Les valeurs nutritionnelles et gustatives d’une farine moulue sur des meules de pierre sont supérieures à celles des farines moulues industriellement sur des cylindres d’acier, car la surface rugueuse des meules broie les grains des céréales tout en conservant les trois composantes de ces derniers : le germe, l’endosperme et le son. La mouture sur pierre permet donc de conserver la fraîcheur, le goût ainsi que les valeurs nutritives des grains. C'est une méthode de transformation qui s’avère un élément déterminant de la qualité de la farine. Contrairement aux méthodes industrielles, le germe demeure intact. C’est la présence de ce germe dans la farine qui la promeut au statut d'intégrale, la reine des farines de blé. De plus, il est quasi impossible d’éliminer complètement le son de la farine lorsqu’elle est moulue sur meule de pierre. Le son de blé est l'une des parties les plus nutritives, car il est concentré en fibres alimentaires.

Transmission immatérielle

Tout au long de l’année, une ou deux fois par semaine, Eric transforme des grains de blé, d’épeautre, de seigle et de sarrasin obtenus auprès de producteurs locaux. Il élabore des farines artisanales d’exception qui réjouissent les artisans boulangers, dont Bernard Bélanger (à Dunham) et Maxime Boisvert (à Leclercville).
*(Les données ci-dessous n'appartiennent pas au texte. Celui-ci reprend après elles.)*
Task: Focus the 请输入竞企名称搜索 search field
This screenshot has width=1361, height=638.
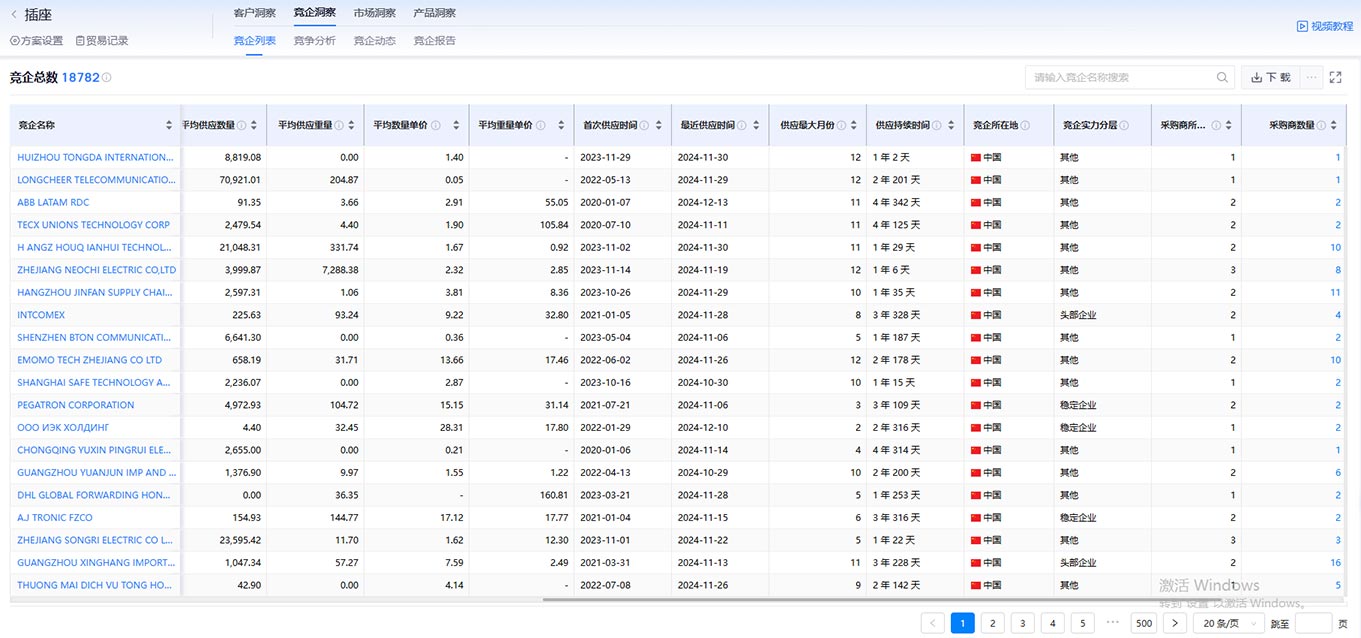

Ses connaissances au service de la protection du patrimoine, il les a acquises auprès de l’ancien propriétaire des lieux, Ronald Lapierre.

J’ai une facilité d’apprentissage pour les travaux manuels, donc je trouve ça assez simple comme technique, mais je dois obligatoirement utiliser tous mes sens pour arriver à produire une farine qui a de l’allure, dit Eric Lamontagne.
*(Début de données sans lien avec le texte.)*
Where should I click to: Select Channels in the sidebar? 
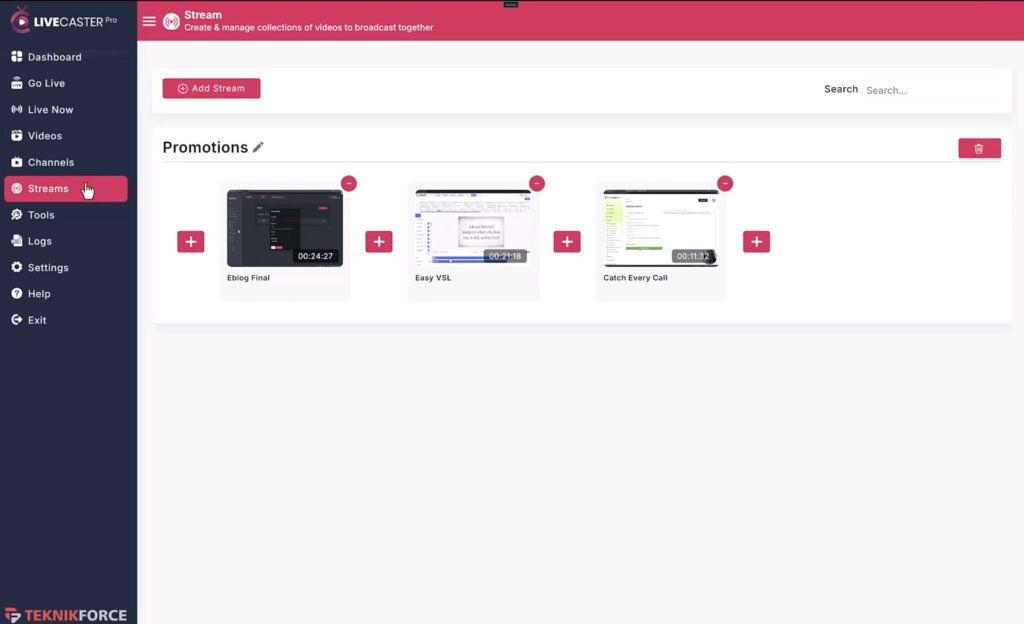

Il est là, le grand défi du meunier, car l’odorat et l’ouïe sont des sens qui déterminent l’ajustement des meules de pierre, entre autres choses.
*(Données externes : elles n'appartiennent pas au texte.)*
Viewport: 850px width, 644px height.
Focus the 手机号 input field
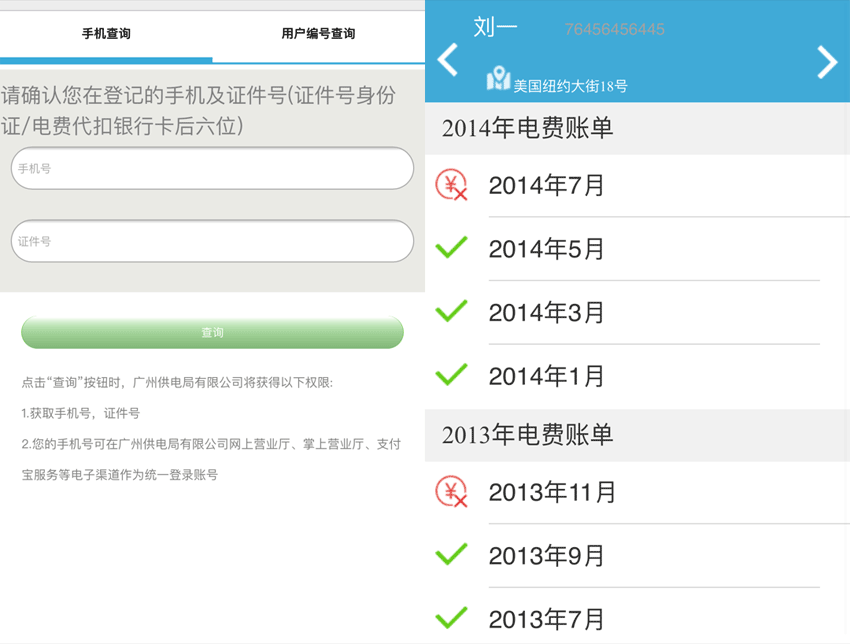[x=212, y=169]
Si les pierres sont mal ajustées, ça sent le silex, le chauffé. Il n’y a rien d’électronique qui peut reconnaître ça, car c’est une question de quelques millimètres seulement, poursuit celui qui ne ménage rien pour parfaire sa pratique, en digne porteur de la méthode ancestrale.

J’ai le nez fin pas mal; je pense que c’est un de mes défauts, poursuit-il d’un rire tendre et quelque peu émotif.

Avenir durable

Depuis quelques décennies, c'est un interrupteur qui permet d'activer les meules du Moulin La Pierre au moment désiré. Car si le moulin est construit à proximité d'un barrage, il n'est pas pour autant alimenté par l'eau de façon continue, comme c'était le cas auparavant.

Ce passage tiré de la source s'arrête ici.